Postgraduate study skills
We see the results of statistical analysis every day. For example, when we read about crime rates in a newspaper or look at election predictions we are seeing the results of data interpreted by means of carefully chosen statistical tools.
Aim for an understanding of what the statistics are trying to achieve and how they are interpreted. You might want to work through the formulas as that helps you to understand the statistics. Be reassured that your study materials will fully explain what is expected.
Qualitative or quantitative data?
The first thing to understand is the difference between qualitative and quantitative data.
- Qualitative: evidence, data or information expressed in non-numerical terms. An example of qualitative data would be that gathered from a semi-structured interview, where the respondents can answer the questions how they like and do not have to tick a box.
- Quantitative: evidence, data or information expressed in numerical terms. An example of quantitative data would be that gathered from closed questions on a questionnaire. The respondents would 'tick a box' when giving their answer (i.e. 'A' 'B' 'C' or 'D'), and you could then count how many people said 'A' how many said 'B' etc. The data is numeric.
Note that these two methods can overlap and are not necessarily totally separate.
You can present your data using charts, tables and graphs. The benefit of this is that it makes the data easier to read and interpret - not just for you, but also for the people reading your work.
You have probably come across programs such as Excel and Access, but there are lots of others.
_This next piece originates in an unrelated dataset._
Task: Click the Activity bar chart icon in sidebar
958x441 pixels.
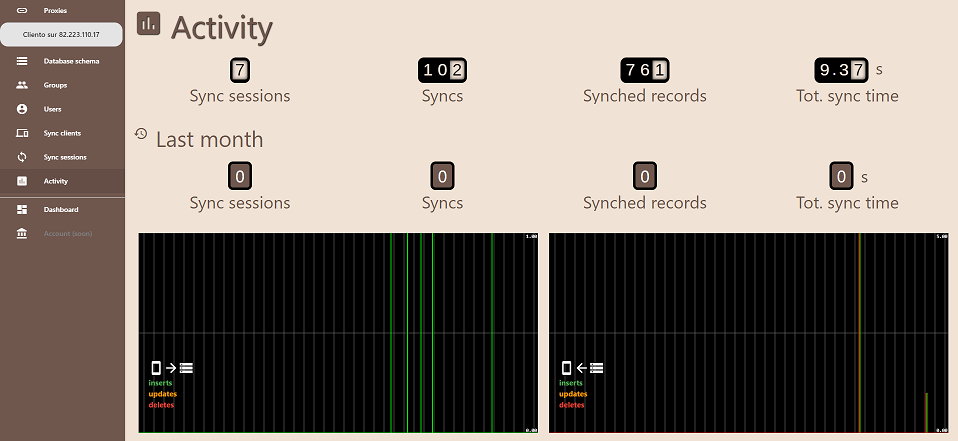Action: tap(22, 181)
SPSS is a great tool for in-depth data analysis and is often the program of choice when working with large amounts of complicated data.
Sign in to download the 'Working with charts, graphs and tables' booklet available to OU students.
When interpreting data (whether your own or someone else's) it is important to understand the context of the information, the methods used and exactly what type of information you have (e.g. percentages can be generated from the raw numerical data and included in tables for presentation).